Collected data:
..........

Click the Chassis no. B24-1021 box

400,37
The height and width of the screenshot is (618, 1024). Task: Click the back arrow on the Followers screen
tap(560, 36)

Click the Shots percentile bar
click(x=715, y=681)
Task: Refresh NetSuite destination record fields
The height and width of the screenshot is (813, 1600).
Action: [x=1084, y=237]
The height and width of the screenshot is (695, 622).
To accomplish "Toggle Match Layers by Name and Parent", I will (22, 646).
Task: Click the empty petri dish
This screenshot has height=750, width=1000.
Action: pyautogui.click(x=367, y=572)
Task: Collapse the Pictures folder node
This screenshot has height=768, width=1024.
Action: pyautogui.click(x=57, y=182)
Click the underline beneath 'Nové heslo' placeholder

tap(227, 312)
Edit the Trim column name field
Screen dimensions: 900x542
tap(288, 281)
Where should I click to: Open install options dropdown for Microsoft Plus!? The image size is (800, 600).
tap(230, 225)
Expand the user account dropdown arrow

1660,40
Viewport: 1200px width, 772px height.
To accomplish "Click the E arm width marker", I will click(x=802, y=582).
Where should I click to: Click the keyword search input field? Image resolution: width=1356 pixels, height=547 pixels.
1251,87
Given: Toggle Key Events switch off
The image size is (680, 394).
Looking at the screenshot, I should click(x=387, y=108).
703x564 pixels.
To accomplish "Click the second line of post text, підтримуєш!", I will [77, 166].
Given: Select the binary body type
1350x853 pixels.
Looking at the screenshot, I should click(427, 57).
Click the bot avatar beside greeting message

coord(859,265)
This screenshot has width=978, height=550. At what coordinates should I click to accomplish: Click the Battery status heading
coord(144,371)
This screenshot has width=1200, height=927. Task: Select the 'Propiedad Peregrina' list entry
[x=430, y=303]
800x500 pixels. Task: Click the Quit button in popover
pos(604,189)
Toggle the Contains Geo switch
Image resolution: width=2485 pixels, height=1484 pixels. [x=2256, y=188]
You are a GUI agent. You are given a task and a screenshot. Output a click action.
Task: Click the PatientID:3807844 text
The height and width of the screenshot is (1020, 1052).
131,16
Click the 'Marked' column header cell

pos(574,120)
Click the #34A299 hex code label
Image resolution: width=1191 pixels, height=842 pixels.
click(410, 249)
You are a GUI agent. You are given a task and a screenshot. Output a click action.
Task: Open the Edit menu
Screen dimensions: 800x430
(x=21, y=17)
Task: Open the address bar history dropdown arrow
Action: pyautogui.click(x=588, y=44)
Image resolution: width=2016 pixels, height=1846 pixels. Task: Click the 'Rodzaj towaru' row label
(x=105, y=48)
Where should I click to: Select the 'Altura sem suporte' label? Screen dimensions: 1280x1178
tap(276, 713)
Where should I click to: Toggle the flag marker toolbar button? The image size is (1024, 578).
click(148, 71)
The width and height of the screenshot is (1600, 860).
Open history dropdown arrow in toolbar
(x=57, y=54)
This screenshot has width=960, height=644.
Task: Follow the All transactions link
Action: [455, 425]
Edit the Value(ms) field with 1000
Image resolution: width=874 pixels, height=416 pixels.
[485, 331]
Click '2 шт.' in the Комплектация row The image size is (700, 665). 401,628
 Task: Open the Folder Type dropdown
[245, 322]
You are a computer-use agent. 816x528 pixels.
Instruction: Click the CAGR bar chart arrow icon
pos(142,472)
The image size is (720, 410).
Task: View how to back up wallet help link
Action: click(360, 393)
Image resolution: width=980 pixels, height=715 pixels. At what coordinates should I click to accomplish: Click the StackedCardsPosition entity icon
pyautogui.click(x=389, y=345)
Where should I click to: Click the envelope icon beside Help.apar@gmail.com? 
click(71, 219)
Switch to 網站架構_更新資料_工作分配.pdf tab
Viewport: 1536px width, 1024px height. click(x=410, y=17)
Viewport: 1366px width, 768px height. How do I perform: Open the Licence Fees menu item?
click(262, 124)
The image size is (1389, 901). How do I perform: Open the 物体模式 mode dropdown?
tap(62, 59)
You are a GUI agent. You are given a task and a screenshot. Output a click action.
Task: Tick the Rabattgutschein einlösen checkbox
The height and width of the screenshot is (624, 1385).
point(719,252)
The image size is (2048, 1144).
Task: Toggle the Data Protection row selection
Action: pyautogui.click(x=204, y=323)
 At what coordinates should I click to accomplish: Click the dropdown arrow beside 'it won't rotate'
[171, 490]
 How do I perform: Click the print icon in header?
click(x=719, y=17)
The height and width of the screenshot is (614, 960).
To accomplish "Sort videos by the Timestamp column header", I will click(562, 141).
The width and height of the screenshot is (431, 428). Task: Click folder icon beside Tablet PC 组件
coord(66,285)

..........

Assigned task:
Look through the entries and copy every line in which the string "will" appears.

Your response:
To accomplish "Toggle Match Layers by Name and Parent", I will (22, 646).
To accomplish "Click the E arm width marker", I will click(x=802, y=582).
To accomplish "Click the second line of post text, підтримуєш!", I will [77, 166].
To accomplish "Sort videos by the Timestamp column header", I will click(562, 141).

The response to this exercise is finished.